Unter Data-Mining versteht man die systematische Anwendung statistischer computergestützter Methoden auf große Datenbestände, um Muster, Zusammenhänge oder Trendentwicklungen zu finden. Das Erkennen von Mustern soll dabei helfen, Probleme leichter lösen zu können.
Zu beachten ist auch, dass das kalifornische Urheberrecht nicht mit den deutschen Regelungen identisch ist. Trotzdem dürften die Urteile der amerikanischen Gerichte auch für den deutschen bzw. europäischen Gesetzgeber wegweisend sein.
Untersuchungen auch von staatlicher Seite
Die amerikanische Federal Trade Comission (deutsch: Bundeshandelskommission) hat eine Untersuchung gegen OpenAI wegen des Verdachts weitgehender Datenschutzverstöße eingeleitet. Das Schreiben, das laut der Washington Post an OpenAI ging, enthält 49 Fragen. Laut dem Bericht hat die FTC Bedenken hinsichtlich der Art und Weise geäußert, wie OpenAI mit datenschutzrechtlichen Fragen und der Verbreitung von Falschinformationen umgeht. Infolgedessen könnten Regulierungen und Maßnahmen ergriffen werden, um die Verwendung von KI-Systemen wie ChatGPT zu kontrollieren und deren potenziell schädliche Auswirkungen einzuschränken.
Update: New York Times klagt gegen OpenAI und Meta
Was zunächst nur ein Gerücht war, hat sich nun bestätigt. OpenAI und die New York Times standen in Verhandlungen über den Umgang von OpenAI mit Texten der New York Times (NYT).

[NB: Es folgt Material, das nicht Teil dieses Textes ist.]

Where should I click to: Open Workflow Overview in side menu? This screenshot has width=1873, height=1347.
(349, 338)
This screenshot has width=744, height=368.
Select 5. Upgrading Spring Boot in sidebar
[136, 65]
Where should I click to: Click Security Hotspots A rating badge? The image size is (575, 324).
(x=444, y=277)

Anscheinend sind diese Verhandlungen nicht ausreichend gewesen, sodass sich die NYT nun dazu veranlasst gesehen hat, eine Klage gegen OpenAI und Microsoft einzureichen.
In dieser geht es um die bereits besprochenen Vorwürfe. OpenAI soll in ihrem Chatbot dem LLM ChatGPT Texte des Nachrichtenmagazins verwendet haben, ohne dass es diese hätte nutzen dürfen. Dabei spricht die Zeitung von Millionen an Texten, die angeblich für die KI verwendet wurden.

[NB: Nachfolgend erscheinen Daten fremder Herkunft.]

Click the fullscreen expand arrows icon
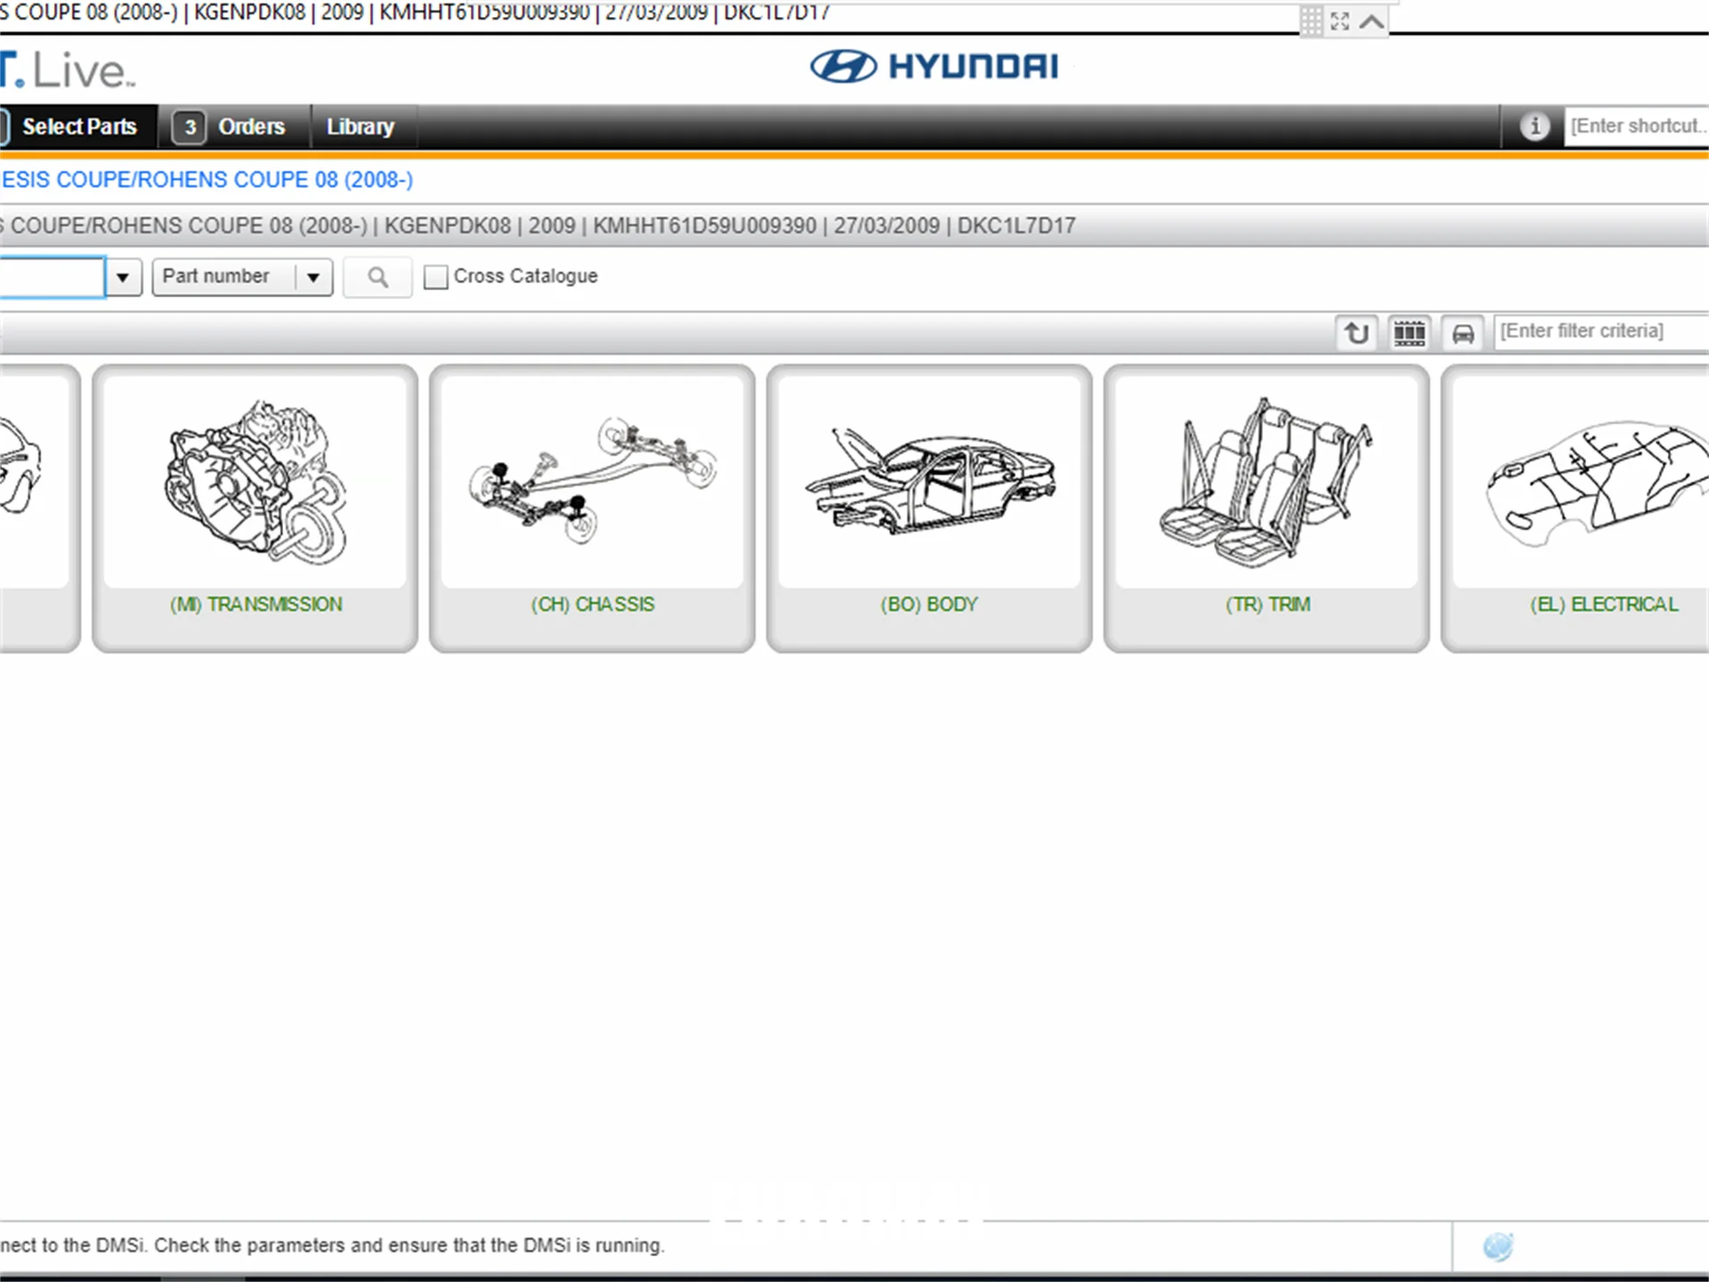 pos(1340,21)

Die Zeitung möchte nun Schadensersatz in Form von Geld. Eine genaue Summe wird dabei nicht genannt, der Schaden beziffere sich aber auf Milliarden von US-Dollar. Gleichzeitig sollen Chatbot-Modelle, die Texte der New York Times verarbeiten und nutzen, gleich abgeschaltet bzw. zerstört werden, so die Zeitung in einem Statement.
Mit anderen Medienhäusern scheint OpenAI besser arbeiten zu können. So wurde erst vor kurzem die Partnerschaft zwischen OpenAI und der Axel Springer SE bekanntgegeben.
Wie das Gericht in Manhattan darüber befinden wird, bleibt abzuwarten. Sicher ist aber, dass die juristische Auseinandersetzung mit dem Thema Künstliche Intelligenz und Urheberrecht gerade erst begonnen hat.